Thursday Throwdown: The Quincy Street Bistro-Farmhaus Meatloaf Battle
The meatloaf at Farmhaus and Quincy Street Bistro. | Cheryl Baehr
It is now solidly the season of polar vortices, wind chills and comfort food. To celebrate these hearty, stick-to-your-ribs dishes, we went straight to the culinary equivalent of that old comfy sweater for this week's Thursday Throwdown: meatloaf. Two of the area's most prominent chefs, Kevin Willmann of Farmhaus (3257 Ivanhoe Avenue; 314-647-3800) and Rick Lewis of Quincy Street Bistro (6931 Gravois Avenue; 314-353-1588) are both known for their takes on this humble yet mighty loaf. Who will be the victor?

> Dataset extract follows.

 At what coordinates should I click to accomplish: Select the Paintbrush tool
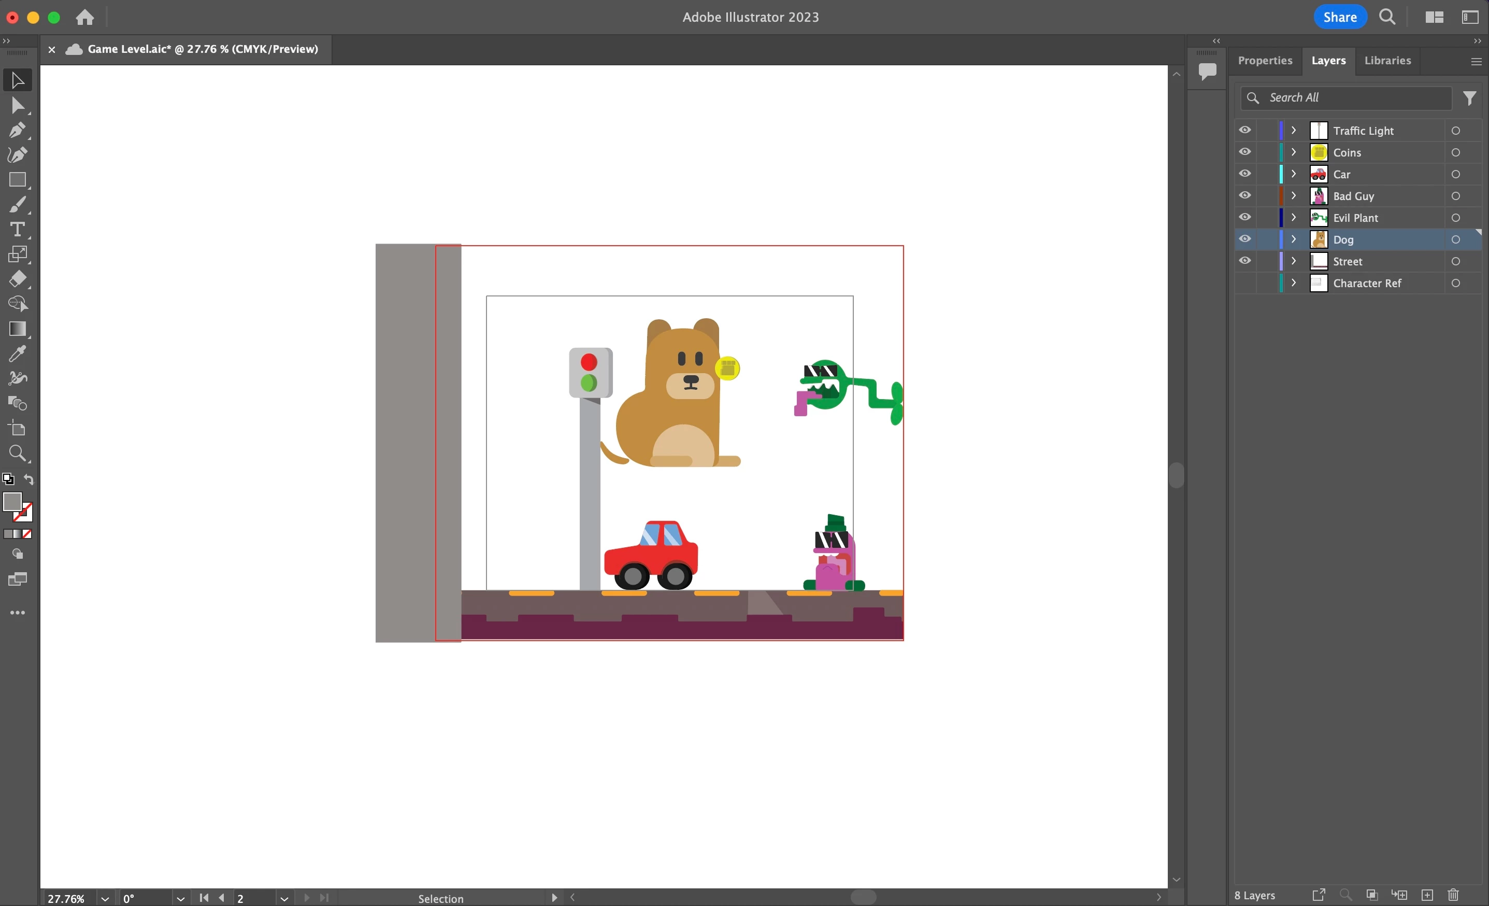point(17,205)
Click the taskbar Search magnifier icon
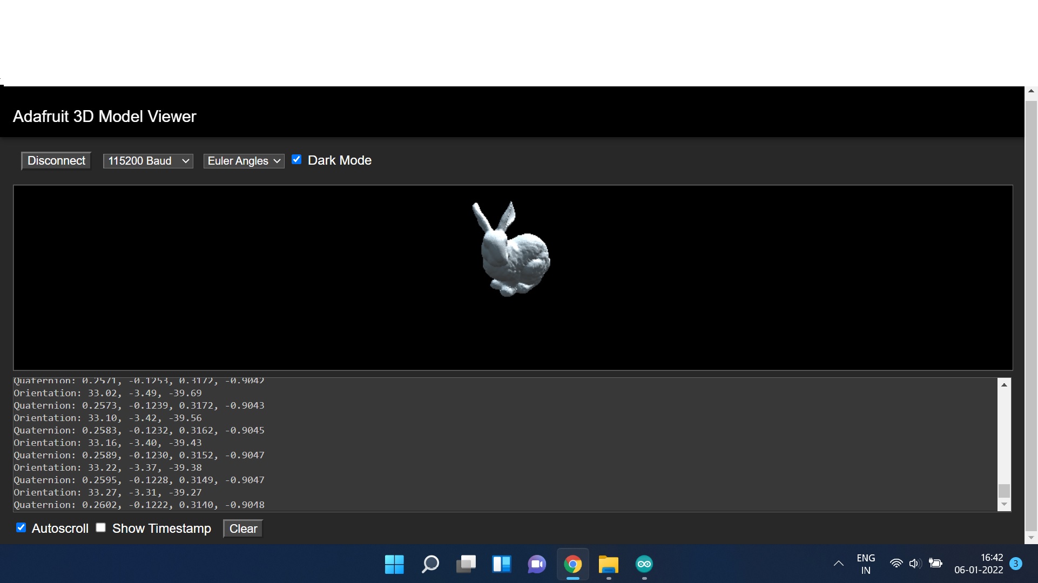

See Also: Slugging a Pickleback, a Shot of Moonshine and Pickle Juice, at Quincy Street Bistro
Who will win the meatloaf battle? Farmhaus or Quincy Street Bistro? | Cheryl Baehr
Farmhaus
Diners can smell Farmhaus' meatloaf before they enter the front door; the smoky aroma of bacon wafts onto Ivanhoe Street. Farmhaus serves meatloaf every Wednesday during lunch as part of its blue-plate-special program, and one bite of the hearty entree makes it clear why loyal customers make a point to visit every week. The dense yet moist beefy loaf is studded with onions, wrapped in bacon and seared so that the beef and bacon fat caramelize together. The meat is then slathered with Pappy's sweet and smoky barbecue sauce, giving the dish a spicy molasses undertone. Crispy fried onions add crunch.
Quincy Street Bistro
Chef Rick Lewis' meatloaf is all about texture. Lewis takes freshly ground beef and bacon then mixes them with oatmeal so that it soaks up the meaty juices as the dish cooks. The result is a meatloaf that has the melt-in-your-mouth texture of butter. Lewis' glaze tastes like tomato-y chili sauce that warms the back palate, and fried onions gives the tender dish texture.
The Winner: Farmhaus
If we could issue a draw, we would. Quincy Street Bistro's meatloaf has such a unique, tender texture that it deserves an honorable mention. If this match-up was based on the meat alone, Lewis would be champion. However, Farmhaus' sweet barbecue glaze and caramelized beef and bacon fat give it the very narrow edge.